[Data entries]
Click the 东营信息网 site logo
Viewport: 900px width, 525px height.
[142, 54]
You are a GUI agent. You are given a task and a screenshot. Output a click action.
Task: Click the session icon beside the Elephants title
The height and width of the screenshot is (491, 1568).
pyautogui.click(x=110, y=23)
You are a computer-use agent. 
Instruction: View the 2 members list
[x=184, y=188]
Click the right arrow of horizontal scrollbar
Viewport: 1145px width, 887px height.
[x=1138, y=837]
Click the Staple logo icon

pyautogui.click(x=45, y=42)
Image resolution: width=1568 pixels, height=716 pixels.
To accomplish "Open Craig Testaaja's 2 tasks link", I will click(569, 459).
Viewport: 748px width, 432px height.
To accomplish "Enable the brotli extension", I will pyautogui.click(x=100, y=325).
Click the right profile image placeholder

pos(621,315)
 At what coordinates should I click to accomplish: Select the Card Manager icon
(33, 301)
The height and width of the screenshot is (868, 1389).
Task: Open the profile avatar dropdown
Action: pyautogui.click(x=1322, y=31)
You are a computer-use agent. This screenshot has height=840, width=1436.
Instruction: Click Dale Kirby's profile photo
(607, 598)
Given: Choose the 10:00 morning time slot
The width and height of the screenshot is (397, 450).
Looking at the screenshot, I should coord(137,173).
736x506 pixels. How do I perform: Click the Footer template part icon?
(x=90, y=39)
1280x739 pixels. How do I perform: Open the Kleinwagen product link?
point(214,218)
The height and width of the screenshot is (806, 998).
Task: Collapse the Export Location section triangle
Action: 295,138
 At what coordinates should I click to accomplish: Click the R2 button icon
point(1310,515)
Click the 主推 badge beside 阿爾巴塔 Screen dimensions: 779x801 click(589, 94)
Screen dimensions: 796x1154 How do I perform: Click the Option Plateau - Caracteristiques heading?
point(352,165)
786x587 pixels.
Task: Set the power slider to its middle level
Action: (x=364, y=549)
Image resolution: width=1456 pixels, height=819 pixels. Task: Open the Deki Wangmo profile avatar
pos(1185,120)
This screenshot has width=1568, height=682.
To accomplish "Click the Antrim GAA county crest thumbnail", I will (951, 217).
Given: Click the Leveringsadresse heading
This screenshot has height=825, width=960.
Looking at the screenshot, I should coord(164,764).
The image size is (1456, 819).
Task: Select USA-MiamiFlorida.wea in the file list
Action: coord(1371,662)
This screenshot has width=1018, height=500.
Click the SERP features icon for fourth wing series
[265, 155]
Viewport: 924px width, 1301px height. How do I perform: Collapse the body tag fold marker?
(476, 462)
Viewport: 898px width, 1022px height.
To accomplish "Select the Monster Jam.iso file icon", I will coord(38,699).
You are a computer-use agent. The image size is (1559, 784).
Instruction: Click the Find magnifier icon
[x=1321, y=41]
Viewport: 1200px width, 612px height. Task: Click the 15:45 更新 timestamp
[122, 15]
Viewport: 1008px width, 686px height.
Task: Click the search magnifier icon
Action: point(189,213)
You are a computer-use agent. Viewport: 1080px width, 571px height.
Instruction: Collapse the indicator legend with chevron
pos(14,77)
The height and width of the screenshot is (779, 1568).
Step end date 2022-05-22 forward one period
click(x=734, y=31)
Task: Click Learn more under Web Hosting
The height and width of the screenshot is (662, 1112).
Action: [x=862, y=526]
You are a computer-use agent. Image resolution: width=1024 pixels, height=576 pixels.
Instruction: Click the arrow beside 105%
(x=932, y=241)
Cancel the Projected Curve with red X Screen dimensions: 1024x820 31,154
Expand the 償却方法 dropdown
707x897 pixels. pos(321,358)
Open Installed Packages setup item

▶ [Task brief]: Filter the listing down to the lines that contain the word "right", and copy each of those lines.

▶ [The output]:
Click the right arrow of horizontal scrollbar
Click the right profile image placeholder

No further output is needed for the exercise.